Context Ceiling Guard¶

A PreToolUse hook (hooks/context-ceiling-guard.sh) registered on Agent and Skill enforces the 40% Context Window Rule. Before a capability-loading call it reads the real context occupancy from the transcript's most recent assistant-message usage (input_tokens + cache_read_input_tokens + cache_creation_input_tokens) and compares it to the model's context window. At or above the ceiling it warns to stderr (default, deduped by 5-point bucket per session) or blocks (exit 2) under DEV_TEAM_CONTEXT_STRICT=on. The occupancy is ground truth from the harness, not a model self-estimate — which is what makes the ceiling enforceable rather than advisory. Recovery skills (/context-summarization, /context-loading-protocol, /continue, /review-summary, /session-review) are never gated, so the path back under budget can't deadlock. The window resolves from DEV_TEAM_CONTEXT_WINDOW, else the 200000-token base window every current Claude model shares; the transcript omits the [1m] suffix, so a 1M-context model is indistinguishable here — set DEV_TEAM_CONTEXT_WINDOW=1000000 there.
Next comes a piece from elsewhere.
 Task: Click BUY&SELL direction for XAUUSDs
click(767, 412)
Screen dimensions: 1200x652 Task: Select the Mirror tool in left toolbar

The ceiling percent is DEV_TEAM_CONTEXT_CEILING_PCT (default 40); DEV_TEAM_CONTEXT_CEILING=off disables. Fail-open throughout — any unmeasurable context or internal error exits 0.

Freeze Mode¶

The pre-tool-guard.sh hook also enforces freeze mode. When /freeze <glob> is invoked, it writes a state file (hooks/freeze-state.json) that restricts Write/Edit operations to files matching the allowed pattern. This prevents accidental edits outside the scope of a debugging session. /unfreeze removes the restriction. /guard <glob> activates both careful mode and freeze mode together.

Decision Log¶

Agents append to memory/decisions.md when making non-obvious decisions during task execution. The log persists across session resets, giving future phases visibility into prior reasoning without re-reading full conversation history.

Feedback Loop¶

Feedback & Learning enables continuous improvement:

User provides feedback via keywords (amend, learn, remember, forget)
Changes are previewed, applied, and logged with full audit trail
The Orchestrator monitors for recurring patterns (3+ occurrences)
System-initiated changes are proposed to the user with rationale

Performance Targets¶

Two metrics are instrumented today: token budgets (measured by scripts/measure-tokens.sh) and per-agent detection accuracy (measured by /agent-eval against evals/expected/*.json). Other goals — efficiency gains, hallucination rate, extraction accuracy, first-pass acceptance — are aspirational and have no sensor in this repo, so no numeric target is published until an instrument exists. See the Claims discipline section of CLAUDE.md for the full instrumented-vs-aspirational breakdown.